# [Requisitos das tarefas]
1) Enumera todos os ingredientes do molho que o texto sobre o pesto genovês refere.
2) Segundo o texto sobre o pesto genovês, qual é o significado literal do verbo "pestare"?
3) Prossegue o texto sobre o pesto genovês a partir da última frase apresentada.

# [Texto selecionado]
--*--

Quando viveu em Itália, Tiago Serrenho, engenheiro ambiental, apaixonou-se pelo pesto artesanal. A devoção ao molho genovês levou-o a aprimorar a técnica e a participar na maior competição internacional da modalidade.
Costumo dizer, como piada, que sou o 11º melhor do mundo a fazer pesto genovês. Sempre avesso aos vegetais, mimado pelas avós que arranjavam o prato e tiravam as coisas verdes para o lado, acabei especialista neste molho verde cru, extraído a frio e feito de sabores perfeitamente equilibrados.
A minha descoberta do pesto, nome que vem do verbo “pestare” e que significa literalmente pisar ou esmagar, nasce numa ida à Ligúria, o berço do pesto, uns meses depois de me mudar para Itália.
Numa insuspeita tasca, vi sair um prato de minestrone alla genovese — ou sopa de entulho com pesto por cima. E um outro prato de confirmação: trofie al pesto — a mais interessante e tradicional pasta para comer pesto à genovesa, com batata cozida e feijão verde, para confundir os incautos e arredondar o repasto. Percebi rapidamente que aquilo era outra fruta, a anos-luz do pesto dos frascos das prateleiras de supermercado ou das sandes de mozarela da bomba de gasolina.
Pensa-se que o pesto terá nascido no tempo dos romanos, como uma pasta de alho aromatizada com manjericão, para temperar peixe e carne. Com o aparecimento da massa na dieta mediterrânea, a receita foi sendo enriquecida com outros ingredientes, como o queijo parmesão, o azeite e os pinhões. Ingredientes locais ou de fácil acesso.
Como em toda a culinária, mas na italiana em particular, é tudo uma questão de equilíbrio. O pesto tem de conter alho mas não demasiado. Tem de saber, claro, a basílico (manjericão) na conta certa, não podendo este ser abafado pelo parmesão, que por sua vez deve trabalhar em sintonia com o primo da Sardenha: o pecorino sardo, mais curado e salgado.
A cremosidade do pinhão deve estar lá também, mesmo que não seja evidente, e o azeite nem muito nem pouco, acidez nos mínimos. O sal serve para afinar e ajudar no esmagamento do basilico.

--*--

# [Dados]

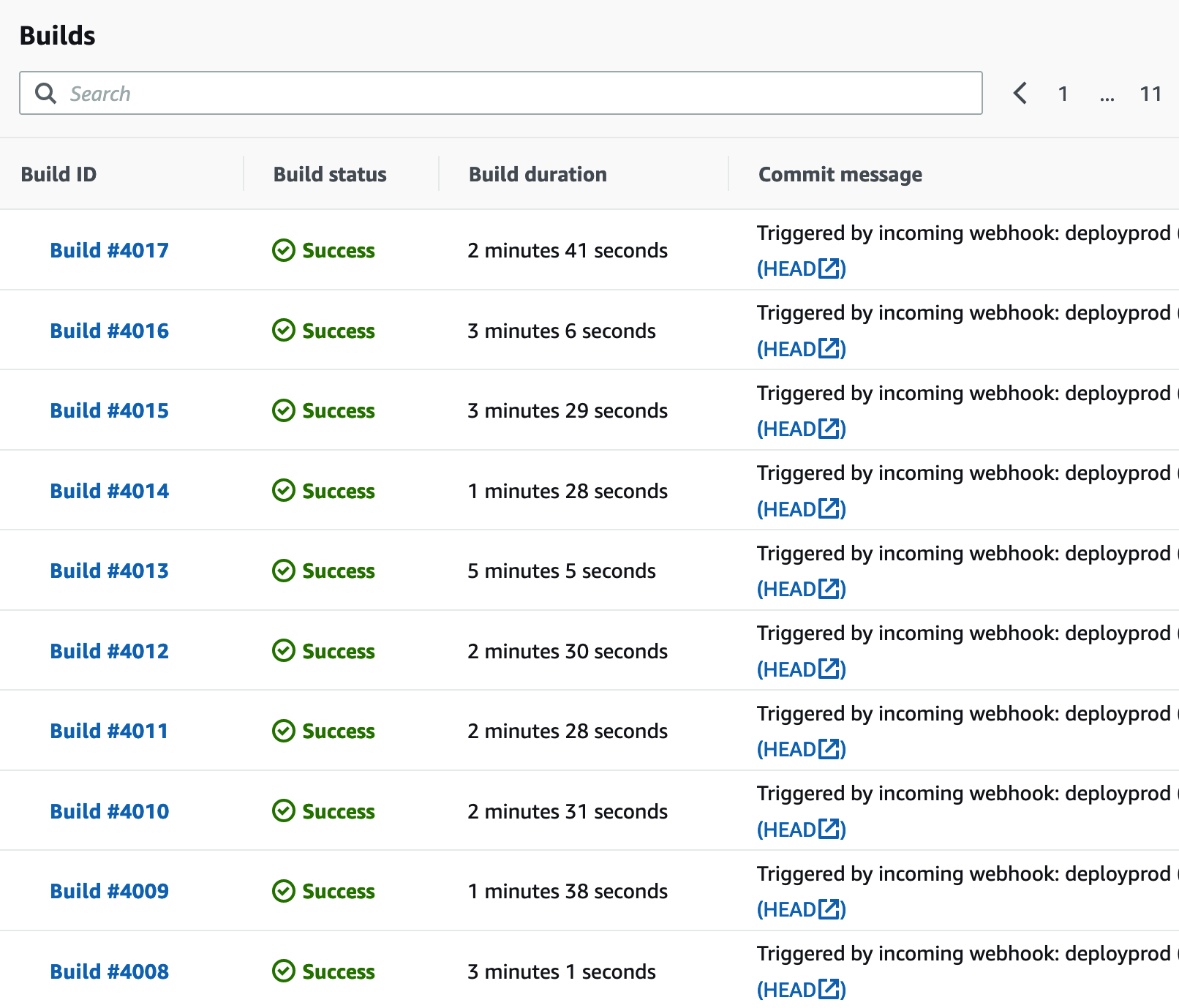The width and height of the screenshot is (1179, 1008).
Task: Open Build #4008 details
Action: pos(109,971)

--*--

# [Respostas das tarefas]
1) Alho, manjericão (basílico), queijo parmesão, pecorino sardo, pinhões, azeite e sal.

2) Significa literalmente pisar ou esmagar.

3)
É este equilíbrio que o júri procura avaliar a cada dois anos, no Campeonato do Mundo de Pesto Genovês em Almofariz. E foi graças a este campeonato que me deixei cair pelo buraco do coelho da Alice à procura da receita perfeita de pesto.
Soube da existência do campeonato por acaso. Ao descobrir que além dos 50 lugares para os locais ligures e 25 para o resto de Itália, havia ainda 25 lugares para estrangeiros resolvi concorrer. Fui aceite e assumi como missão apresentar o melhor pesto jamais feito por um português.
Em Itália, há uma obsessão pela manutenção da autenticidade das receitas e dos costumes culinários. Dá-se uma atenção especial ao ingrediente certo, proveniente do local exacto, no tempo certo. Não se bebe cappuccino depois das 11.00, a mozzarella fresca não se conserva no frigorífico e o pesto genovês leva sete ingredientes, nem mais nem menos. Sete ingredientes, sete. O número perfeito.
O pesto é o pesto genovês. Todos os outros também o são, mas em rigor o pesto genovês é o que interessa, o que leva a pensar em pesto quando se fala em pesto.
Existe o pesto siciliano com pistacchio, mais granulado. Ou o pesto vermelho, também da Sicília, com tomate seco. Ou ainda pestos feitos com urtigas ou nozes. Chamam-lhes pesto mas não o são. A técnica pode ser a mesma, mas a essência não o é.
O campeonato pretende defender e divulgar a autenticidade da receita original.
A promoção da ligação do pesto com a região e a cidade de Génova, por motivos de orgulho identitário e de defesa do território, são os principais motivos da organização para divulgar a sua matéria-prima e o terreno onde esta cresce.
Se se perguntar a um genovês, o manjericão tem de ser da zona de Pra e deve ser DOP (Denominação de Origem Protegida), o alho de Vessalico DOP e o azeite Riviera Ligure ( DOP também). Tudo ingredientes colhidos nas colinas verdejantes beijadas pelo sol e pulverizadas pelo sal do mar Mediterrâneo. E, claro, feito em almofariz de mármore branco de Carrara com pilão de madeira de oliveira.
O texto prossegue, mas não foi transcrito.